Characterizing the ribosome code controlling gene expression and cell fate specification
Understanding the basic mechanisms that control stem cell function and ability to differentiate into a myriad of more specialized cells such as a heart, muscle, or brain has tremendous potential to improve human health. A more complete understanding of this process will yield critical information for how a human develops from a single cell and also serious medical conditions such as cancer and birth defects that arise from perturbations in accurate cellular differentiation. For decades, it has long been known that turning specific genes “on” and “off” is critical for regulating cell division and differentiation. However, on the contrary, the dogma has been that key molecular machines in the cell such as the ribosome, which translates the human genome into functional effector molecules known as proteins, exerts only a passive, housekeeping function in this process. Central to this research proposal is our lab's paradigm-shifting discovery that not all ribosomes are the same and that they do not simply exert “rote-like” functions in the cell. On the contrary, our findings suggest that ribosomes may have more instructive and specialized functions in decoding the genome by regulating where and when certain protein products are expressed to direct specific cell fates. The goal of this proposal is to investigate how this previous unexplored and novel layer of control to how proteins are expressed guides molecular control of specific stem cell fates to instruct human development.
This research proposal will be instrumental in opening a new direction in understanding the basic biology of stems cells and how critical decisions in cellular differentiation are guided by a newfound understanding of a key molecular machine in the cell, the ribosome. This work will have also important implications for a large group of human diseases collectively know as “ribosomopathies” including X-linked Dyskeratosis Congenita, cartilage-hair hypoplasia, Diamond-Blackfan anemia, Shwachman-Diamond syndrome, 5q- syndrome, Treacher Collins syndrome that are all caused by mutations in components of the ribosome.
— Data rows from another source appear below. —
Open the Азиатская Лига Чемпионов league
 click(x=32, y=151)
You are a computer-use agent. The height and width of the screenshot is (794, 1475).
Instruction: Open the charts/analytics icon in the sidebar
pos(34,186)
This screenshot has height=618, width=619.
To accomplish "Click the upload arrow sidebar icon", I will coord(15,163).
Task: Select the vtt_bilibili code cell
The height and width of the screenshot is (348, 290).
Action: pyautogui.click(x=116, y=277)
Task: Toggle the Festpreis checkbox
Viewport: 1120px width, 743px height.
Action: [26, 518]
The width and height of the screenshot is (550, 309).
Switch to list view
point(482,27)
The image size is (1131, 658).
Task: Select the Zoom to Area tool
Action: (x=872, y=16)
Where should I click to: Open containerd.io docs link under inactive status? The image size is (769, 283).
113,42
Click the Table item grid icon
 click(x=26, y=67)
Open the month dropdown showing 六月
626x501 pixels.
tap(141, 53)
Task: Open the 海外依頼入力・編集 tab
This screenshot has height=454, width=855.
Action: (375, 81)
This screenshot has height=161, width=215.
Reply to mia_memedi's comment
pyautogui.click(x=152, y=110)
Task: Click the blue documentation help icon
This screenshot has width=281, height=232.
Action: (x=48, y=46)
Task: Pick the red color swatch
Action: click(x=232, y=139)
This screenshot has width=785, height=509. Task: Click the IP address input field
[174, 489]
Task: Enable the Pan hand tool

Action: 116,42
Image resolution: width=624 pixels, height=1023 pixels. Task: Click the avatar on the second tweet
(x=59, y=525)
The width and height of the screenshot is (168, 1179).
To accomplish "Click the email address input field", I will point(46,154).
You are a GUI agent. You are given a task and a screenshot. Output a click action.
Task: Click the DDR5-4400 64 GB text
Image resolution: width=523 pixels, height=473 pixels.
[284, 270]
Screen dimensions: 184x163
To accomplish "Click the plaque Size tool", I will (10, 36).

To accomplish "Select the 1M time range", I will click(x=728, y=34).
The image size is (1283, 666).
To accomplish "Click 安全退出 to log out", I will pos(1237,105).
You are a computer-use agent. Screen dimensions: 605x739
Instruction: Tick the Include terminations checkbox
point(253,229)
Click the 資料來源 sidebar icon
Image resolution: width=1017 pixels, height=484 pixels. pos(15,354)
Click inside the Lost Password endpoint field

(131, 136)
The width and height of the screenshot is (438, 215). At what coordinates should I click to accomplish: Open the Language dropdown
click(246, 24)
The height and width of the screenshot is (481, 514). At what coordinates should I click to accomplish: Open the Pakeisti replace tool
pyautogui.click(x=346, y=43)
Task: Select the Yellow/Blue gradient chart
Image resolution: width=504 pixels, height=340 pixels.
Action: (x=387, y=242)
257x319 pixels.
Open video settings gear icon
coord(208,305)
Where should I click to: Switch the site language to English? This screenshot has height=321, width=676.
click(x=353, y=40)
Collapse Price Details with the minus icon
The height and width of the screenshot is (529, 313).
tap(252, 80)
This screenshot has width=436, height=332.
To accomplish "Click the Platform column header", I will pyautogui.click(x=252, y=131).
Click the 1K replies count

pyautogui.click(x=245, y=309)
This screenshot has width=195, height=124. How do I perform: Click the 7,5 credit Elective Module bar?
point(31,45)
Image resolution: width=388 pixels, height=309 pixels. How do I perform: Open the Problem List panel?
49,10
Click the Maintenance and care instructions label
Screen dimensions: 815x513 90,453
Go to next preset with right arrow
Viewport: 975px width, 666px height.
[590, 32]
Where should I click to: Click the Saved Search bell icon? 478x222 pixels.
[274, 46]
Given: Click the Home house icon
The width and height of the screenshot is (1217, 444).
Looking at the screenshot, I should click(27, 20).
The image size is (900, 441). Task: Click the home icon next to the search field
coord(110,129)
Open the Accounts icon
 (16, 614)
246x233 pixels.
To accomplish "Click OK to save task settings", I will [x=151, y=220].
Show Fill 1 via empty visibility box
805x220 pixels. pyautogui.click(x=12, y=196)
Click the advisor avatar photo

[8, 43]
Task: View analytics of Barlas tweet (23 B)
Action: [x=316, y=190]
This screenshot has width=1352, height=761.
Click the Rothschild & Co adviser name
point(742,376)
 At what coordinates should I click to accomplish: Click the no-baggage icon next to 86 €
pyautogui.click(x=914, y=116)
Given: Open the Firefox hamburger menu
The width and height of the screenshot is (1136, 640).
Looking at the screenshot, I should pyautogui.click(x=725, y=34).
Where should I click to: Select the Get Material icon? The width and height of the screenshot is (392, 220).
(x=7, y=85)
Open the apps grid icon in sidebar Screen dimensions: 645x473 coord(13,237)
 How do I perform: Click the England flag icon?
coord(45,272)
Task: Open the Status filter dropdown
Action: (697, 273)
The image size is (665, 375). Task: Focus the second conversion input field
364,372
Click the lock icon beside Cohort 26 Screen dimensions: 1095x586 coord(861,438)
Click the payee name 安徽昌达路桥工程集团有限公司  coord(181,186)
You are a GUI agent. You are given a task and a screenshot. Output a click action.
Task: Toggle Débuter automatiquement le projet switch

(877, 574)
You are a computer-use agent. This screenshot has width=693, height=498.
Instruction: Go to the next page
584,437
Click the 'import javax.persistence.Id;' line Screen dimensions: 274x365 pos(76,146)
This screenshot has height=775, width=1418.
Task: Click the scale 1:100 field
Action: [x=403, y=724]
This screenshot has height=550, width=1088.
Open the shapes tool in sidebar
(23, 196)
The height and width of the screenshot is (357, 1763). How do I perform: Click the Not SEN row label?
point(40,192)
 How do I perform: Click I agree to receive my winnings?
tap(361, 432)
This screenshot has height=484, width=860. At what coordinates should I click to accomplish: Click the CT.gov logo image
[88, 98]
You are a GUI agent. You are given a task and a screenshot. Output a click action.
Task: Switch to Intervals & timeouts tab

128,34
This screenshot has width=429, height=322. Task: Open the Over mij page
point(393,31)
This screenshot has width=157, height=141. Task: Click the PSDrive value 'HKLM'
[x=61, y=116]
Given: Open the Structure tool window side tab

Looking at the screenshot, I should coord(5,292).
Ribosomopathies pose a real medical challenge, as the underlying molecular basis for these disorders is poorly understood and at present no targeted medical interventions have been developed. Defining at a more basic level the specificity and dynamics of ribosome activity, will prove to be invaluable for our understanding of how deregulations in this molecular machine underlie so many human pathologies. This research will also delineate a new layer in control of gene expression during human development and will lead to the creation of new technologies and methods of examining the most downstream and final steps in expression of gene products that are critical for stem cell biology.